Stanley Whitney: Paintings, 02 Oct 2015 — 13 Nov 2015
Exhibitions

Stanley Whitney: Paintings

“Creating space within colour involves experiments with density, vibrancy, saturation, and even with matteness. It is not just formal for me – colour has great depth, it can bring up great emotion and immense feeling… I want everything in the paintings – the complexity of the world.”

Stanley Whitney, Artforum, 2015

The American artist Stanley Whitney makes his debut with Lisson Gallery Milan, in the country whose influence has proved vital in his five decade-long career. This exhibition includes new paintings and works on paper alongside earlier pieces by Whitney, a painter who is devoted to exploring the spatial, emotional and philosophical thrills of colour and whose canvases sing with a jostling vibrancy that renews the potency of abstraction.

Whitney’s signature style – developed in the 1990s following time spent in Italy, where he continues to have a studio, and then Egypt – is an almost architectural approach to painting in which a grid composition supports lozenge-like squares, stacking single colours in a deliberately irregular grid. This combinatory improvisation, made possible through the repetition and subtle variation of a predetermined structure, has its musical counterpart in jazz, an abiding influence for Whitney, and allows for a rhythmic and lyrical space to be created. “Colour has always been about space for me,” the artist recently explained: “how could one create space in the colour on a grid? How could I lay two colours so close to each other and not trap them but rather allow air for the canvas to breathe?”

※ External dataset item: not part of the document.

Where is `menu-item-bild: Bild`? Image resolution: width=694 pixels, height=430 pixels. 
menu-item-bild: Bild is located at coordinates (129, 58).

The vibrancy of Whitney’s solution, what the critic Peter Schjeldahl has termed the “flustering magnetism of the colour abstractions”, fuses influences as diverse as Morandi, Goya, Velázquez and Guston with poetry, literature and music – snippets of which supply the evocative titles of the paintings. While his works seem to address all the senses at once, Whitney’s painted elements are not held in equilibrium but rather seem to jar and elbow one another. This conflagration, evoked through layered saturated primary, secondary and tertiary hues, at once destabilizes the Modernist grid and describes a beauty that refuses to be stilled.